A significant part of that underground activity flows through “mule accounts,” ordinary bank accounts repurposed sometimes with the owner’s knowledge, sometimes without it to move illicit funds. These accounts form the connective tissue of scam networks, allowing money to be siphoned off in minutes.

To confront this, the RBI last year launched MuleHunter.ai, an artificial-intelligence and machine-learning tool developed by the Reserve Bank Innovation Hub. The system now identifies roughly 20,000 suspected mule accounts every month.

Malhotra described the tool’s progress as “a good success rate,” adding that the central bank is on track to surpass its internal adoption milestone of 20 participating banks. The initiative, he said, is already in “high double digits.” With wider use, MuleHunter is expected to assist banks in freezing suspicious channels before fraudsters can disperse money across multiple locations.

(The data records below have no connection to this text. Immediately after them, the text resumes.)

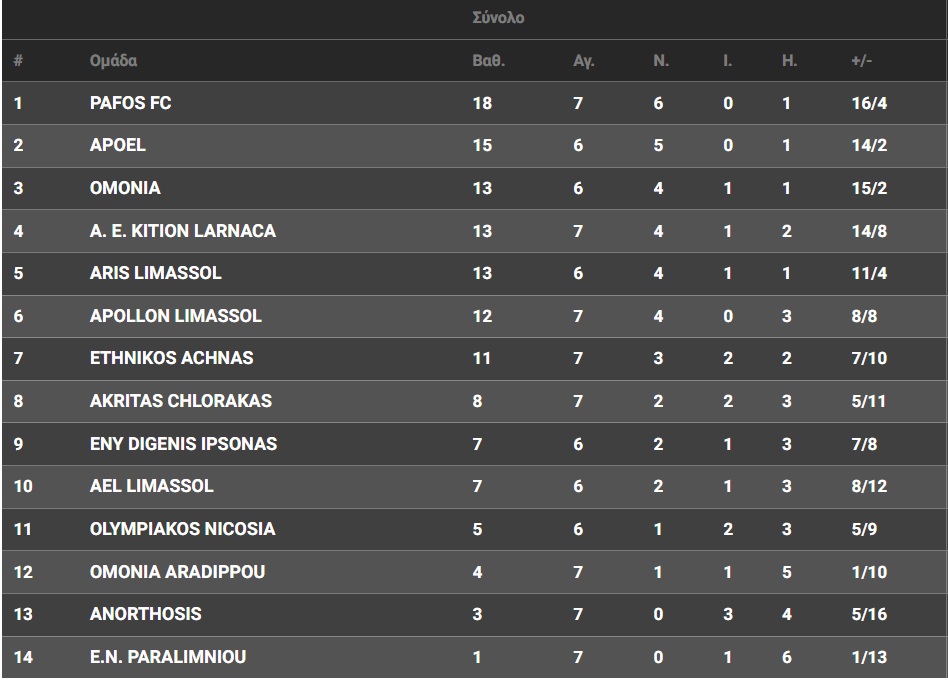Image resolution: width=948 pixels, height=680 pixels.
Task: Open E.N. PARALIMNIOU team page
Action: point(167,657)
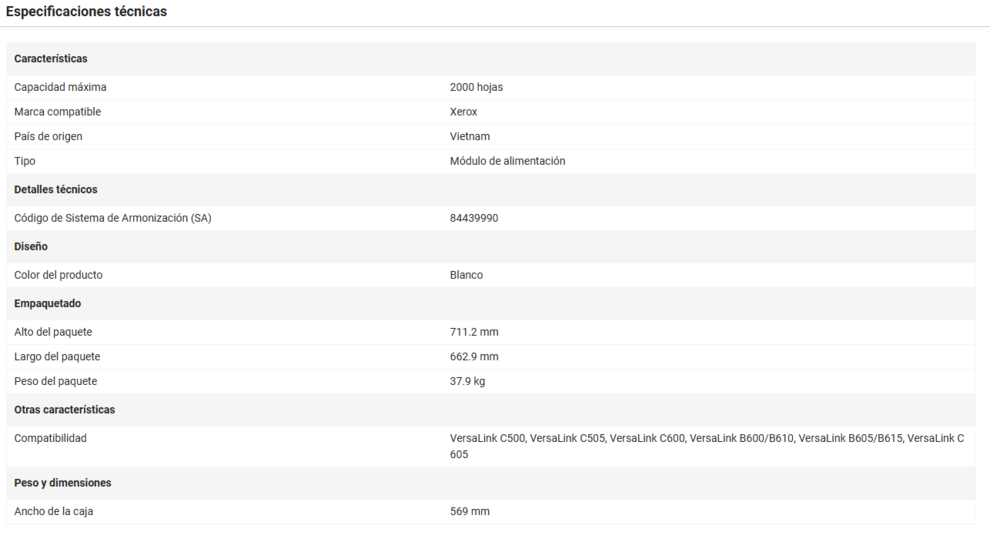The image size is (990, 542).
Task: Click the 37.9 kg weight value
Action: 467,381
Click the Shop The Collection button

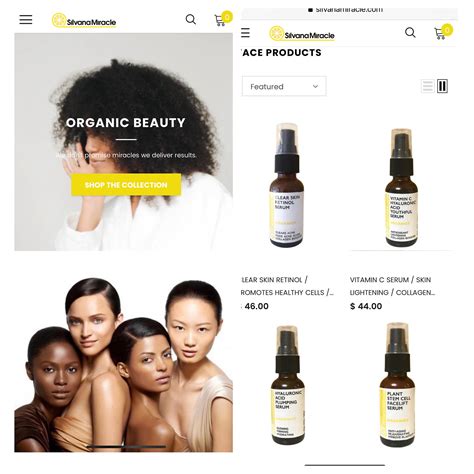126,185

Coordination Across India’s Cybercrime Network

The governor emphasized that technology alone will not be enough. The RBI is strengthening coordination with the Indian Cyber Crime Coordination Centre (I4C) under the Home Ministry, an agency tasked with centralizing cyber-forensic intelligence. The goal, Malhotra said, is to move toward a seamless intelligence-sharing model between regulators, law-enforcement agencies and financial institutions.

He noted that the challenge is reviewed not only within the central bank’s cyber-security teams but also at the governor and deputy-governor level a sign of the institution’s awareness of the systemic risk. The rise in digital payments has brought immense convenience, but it has also created pressure points that fraud rings exploit with speed and scale.

A Public on Alert, but Risks Continue to Spread

Even as authorities ramp up defenses, Malhotra acknowledged that the most immediate line of protection remains public awareness. The central bank has found that many cases begin with routine mistakes sharing OTPs during a phone call, clicking links from impostor customer-care numbers, or responding to financial opportunities that claim government or corporate backing.

The governor noted that the general public is “very vigilant and alert,” but stressed the need for continued caution. Digital crime syndicates, he said, are becoming more agile, shifting tactics as banks close in on existing patterns.

For now, the RBI is betting on a layered response: AI-driven detection, stronger inter-agency collaboration, industry accountability, and public education. As digital payments cement their place in India’s economy, the battle over their vulnerabilities is only beginning.